To truly explain the effect that this game has on me, I must first tell a story. Recently, I lived briefly with a fellow who spent a large amount of his free time playing Modern Warfare 2. I never actually went in his room, but that did not prevent me from hearing the sound that I usually associate with MW2 players: nonstop screaming childish rage. "FUCK YOU YOU FUCKING BITCH! YEAH, WHY DON'T YOU HACK SOME MORE YOU CHEATING FUCK? AAUURRRGGHH, FUCK A DOG!" (No, really.) On more than one occasion, it got so loud and brutal that I couldn't help but comment to my other roommates that so much anger over anything, much less a mediocre FPS, was just stupid. How ridiculous. How immature.
But now I think I get it. Why? BECAUSE ZEN BOUND 2 IS THE MOST INFURIATING GAME I HAVE EVER PLAYED.
The objective of the game is to paint the little wooden figurines by wrapping a rope around them. How does that work, you ask? Hell, I don't know. Maybe the rope is made of paint or something. I can tell you what it sure as hell isn't made of: ROPE. Sometimes it slides frictionlessly off of the figure, and sometimes bits of it stick to the thing like glue.
What? WHAT?!? ARRRGGH ROPE DOESN'T WORK THAT WAY
But no, it's not just made of some kind of magic paint. It's some kind of quantum uncertainty strand, a bizarre material that can arbitrarily perform the impossible as long as doing so will really piss me off. It bends at right angles (as seen above), it stretches and squeezes illogically, and on one occasion it actually caused a spontaneous breakdown of the figurine's structural integrity and slid right through it like it was made of water instead of wood. I didn't manage to get a screenshot of that because I was too appalled at the audacity of it. Until that moment, the "rope" had been teasing at me, picking at my patience and prodding at my temper, but this... this was a declaration of war on all that is good and decent. "Physics?!?" The rope cried incredulously. "Man, FUCK your physics." And then it was on.

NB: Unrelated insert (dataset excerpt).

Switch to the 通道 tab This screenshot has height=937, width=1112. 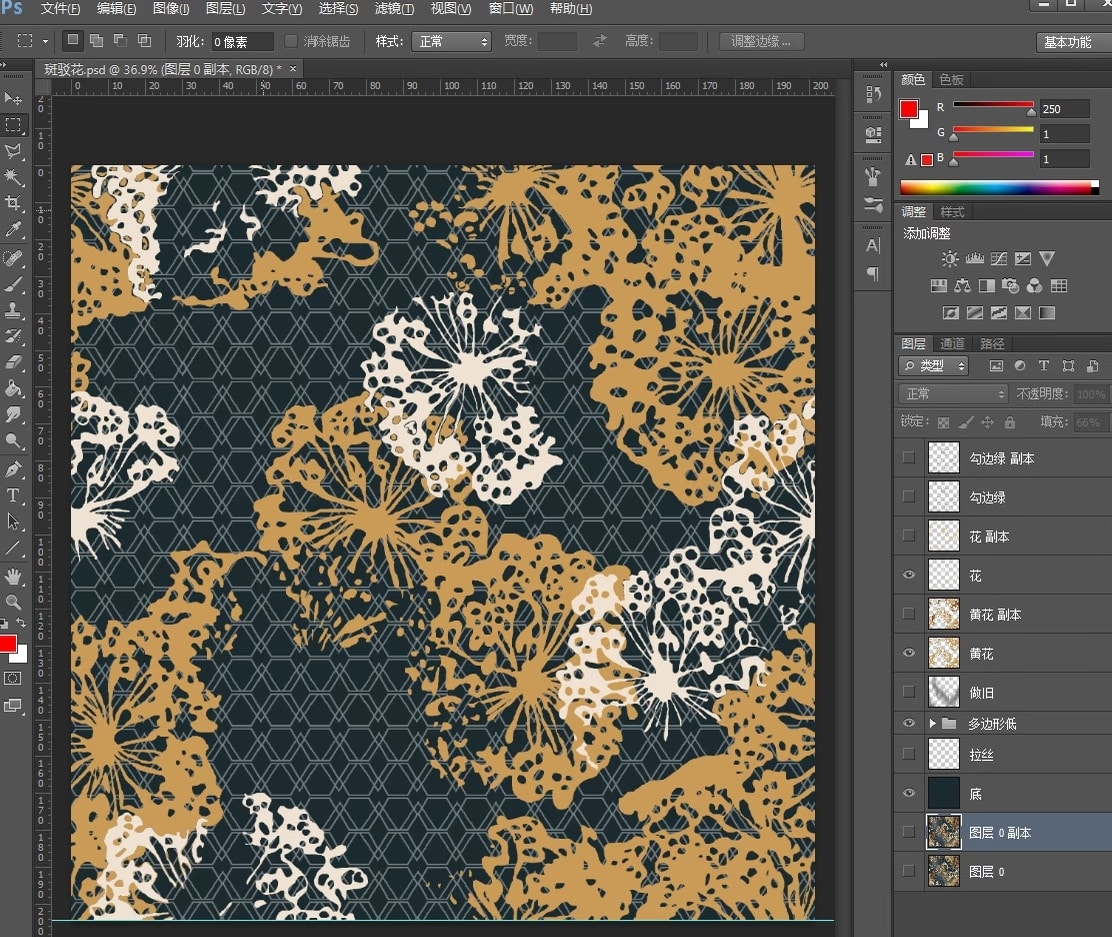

To complete a level, you must wrap the rope around a nail pounded into the figure. The nail becomes active as soon as you paint 70% of the figure, but you don't get full completion credit until 99%. For an obsessive-compulsive nerd expert gamer like myself, anything less than full credit is no credit... and the rope knows that. As soon as that little nail lights up, the rope leaps for it, and if I let them within fifteen feet of each other the game will exclaim eagerly: "Hey, good work on that SILVER MEDAL! Want to try again FROM THE BEGINNING?"
INFURIATING.
Hidden beneath the calm surface of this game is a monster. It lulls you, provokes a sense of calm with its new agey faux Eastern zen facade, and then as soon as you're off your guard it pounces, latching onto you like some kind of psychic vampire. It drains you, slowly sucking out every last bit of patience and dignity, until every illogical twist of the rope has you screaming at the monitor, spraying foam-flecked apoplexy over this tiny wooden figure and its ridiculous paintjob. The game's title is simply the first in the string of lies it uses to draw you in; it's really only bound to make you rage.